SAN FRANCISCO: A bust of former Olympic president Avery Brundage has been removed from public view by San Francisco’s Asian Art Museum because of the legacy of his increasingly controversial opinions.

Brundage was the museum’s founding patron and has greeted visitors in the entrance hall for almost 50 years. The fifth president of the International Olympic Committee established the museum to house his eight-thousand-work collection in 1966.

However Brundage, who died in 1975, opposed proposals in the United States for a boycott of the 1936 Olympic Games in Berlin and supported the America First movement which opposed entry into the second world war.

His IOC reign, from 1952 to 1972, also featured the expulsion of US sprinters Tommie Smith and John Carlos from the 1968 Games after their black power salutes during a medal ceremony.

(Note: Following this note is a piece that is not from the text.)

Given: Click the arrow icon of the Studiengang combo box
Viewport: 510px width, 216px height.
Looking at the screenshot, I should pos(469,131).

Brundage was a fierce adherent to Olympics founder Pierre de Coubertin’s opposition to professionalism yet president over an era in which a major competitive role was taken by the ‘state amateurs’ of the Soviet Union and its Warsaw Pact allies.

The New York Times quoted museum director Jay Xu as having said that the museum had not been fully aware of some of Brundage’s views until 2016, when the staff was preparing a 50th-anniversary event.

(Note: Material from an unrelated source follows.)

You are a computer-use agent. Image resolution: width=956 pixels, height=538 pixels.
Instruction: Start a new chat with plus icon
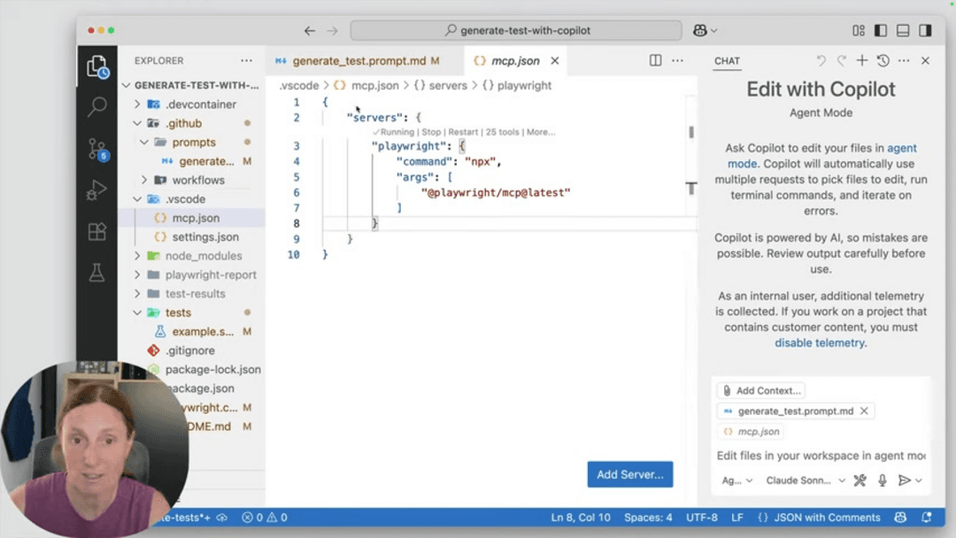[x=862, y=61]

In a June 4 letter to the public in the wake of George Floyd’s killing by Minnesota police, Xu wrote that Brundage “espoused racist and anti-Semitic views,” and that the institution “must contend with the very history of how our museum came to be.”

Six days later the board decided to move the bust into storage.

Brundage’s interest in Asian art stemmed from a visit to an exhibition of Chinese art at the Royal Academy in London in early 1936, after the Winter Olympics in Garmisch-Partenkirchen – which, coincidentally, later became his home and where he died in 1975.